I found myself glued to Charles Duhigg’s story in the New York Times on How Companies Learn Your Secrets.  His expose on Andrew Pole’s work at Target kept opening new avenues of thought for me.  Psychologists and others have long studied rats running in mazes to understand how we think.  We’ve reached the point in history that all we do, is now naked to someone, somewhere.  It annoys me.  They know that too!
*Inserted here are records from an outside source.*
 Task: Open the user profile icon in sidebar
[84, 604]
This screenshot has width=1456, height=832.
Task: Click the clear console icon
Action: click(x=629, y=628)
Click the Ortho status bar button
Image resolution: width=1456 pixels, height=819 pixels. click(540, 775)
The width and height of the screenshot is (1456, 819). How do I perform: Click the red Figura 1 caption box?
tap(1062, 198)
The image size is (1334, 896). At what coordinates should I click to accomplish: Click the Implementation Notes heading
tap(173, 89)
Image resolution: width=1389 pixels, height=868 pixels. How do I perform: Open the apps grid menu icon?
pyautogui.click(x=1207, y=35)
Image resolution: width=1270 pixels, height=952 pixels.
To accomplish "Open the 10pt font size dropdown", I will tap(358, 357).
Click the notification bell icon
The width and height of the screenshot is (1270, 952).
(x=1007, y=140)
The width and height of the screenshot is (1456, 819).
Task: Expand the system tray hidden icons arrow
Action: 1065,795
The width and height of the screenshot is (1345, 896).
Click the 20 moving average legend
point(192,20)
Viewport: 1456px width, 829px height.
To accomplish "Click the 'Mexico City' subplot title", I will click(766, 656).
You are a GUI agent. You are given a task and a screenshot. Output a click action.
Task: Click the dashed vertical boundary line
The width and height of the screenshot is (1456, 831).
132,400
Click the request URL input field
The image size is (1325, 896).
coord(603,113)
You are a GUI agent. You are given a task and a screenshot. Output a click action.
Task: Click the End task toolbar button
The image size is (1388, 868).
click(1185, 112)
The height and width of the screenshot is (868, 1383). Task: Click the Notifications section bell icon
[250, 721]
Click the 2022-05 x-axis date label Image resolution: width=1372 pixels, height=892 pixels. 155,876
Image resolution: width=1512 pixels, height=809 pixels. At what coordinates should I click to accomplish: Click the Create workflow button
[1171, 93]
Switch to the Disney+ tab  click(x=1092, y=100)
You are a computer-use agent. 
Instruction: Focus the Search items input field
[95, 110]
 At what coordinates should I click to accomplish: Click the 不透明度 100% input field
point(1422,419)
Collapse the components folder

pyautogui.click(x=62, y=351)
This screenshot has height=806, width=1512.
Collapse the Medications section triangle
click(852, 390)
We all have our habits, bad or good.  We enjoy some things and hate others.  Personally, it seems all my stuff should be locked up inside my own world of privacy.  Deep inside my thought processes, hidden away until I invite only my closest associates to come inside.  Not so.  We seem to have run the maze so many times and by so many generations, that they now know us.  Who are the “theys” you ask?  An old phone man told me that he knew where they lived… he saw a mailbox with “the Theys” on it, on highway 11 in Reece City.  Mobile home on the right…  Nope, this is a different group of theys.

They are the watchers now.  Those people who watch and analyze you when you go into a store.  They pull data off your phone and can track you going down the aisle or the highway.  They know you were downtown last night and using three cell towers can triangulate your immediate latitude and longitude.  They pull data off your facebook page and can pick your favorite color from your twitter feed.  They have your contact list and based on the purchase you just made can tell what you’re having for dinner.  From Duhigg’s’ story, they can predict your due date when you’re only at the second trimester.

It’s kinda like training your dog, only we’re the ones being trained.  The science of behavior modification has evolved to the point that everybody’s doing it.  Department stores, grocery stores, churches, and the Government.  Companies even do it to their workers.  Toss me a treat for completing the maze.  Ring a bell and I’ll start salivating.  Reward me, and I’ll do it every time…  Are we really that easy?  Yep, we are.

They say a habit once formed is hard to break.  Most smokers can attest to that.  Habits can be very expensive.  The wrong ones can get you a divorce, drive your kids away, and make you homeless.  Really bad ones can kill you!

It shouldn’t be that easy.  I’m calling for a rat rebellion.  Let’s all do it.  Stop running the maze in such a predictable manner.  Last time you went North then West.  Tomorrow, go South then East.  That will really mess the “theys” up.  I’m kicking the habits and dumping the data.  They’ll never catch me.  I’ll walk backwards, stay upwind, and wear sunglasses.  I’m also saying away from the baby section at Target!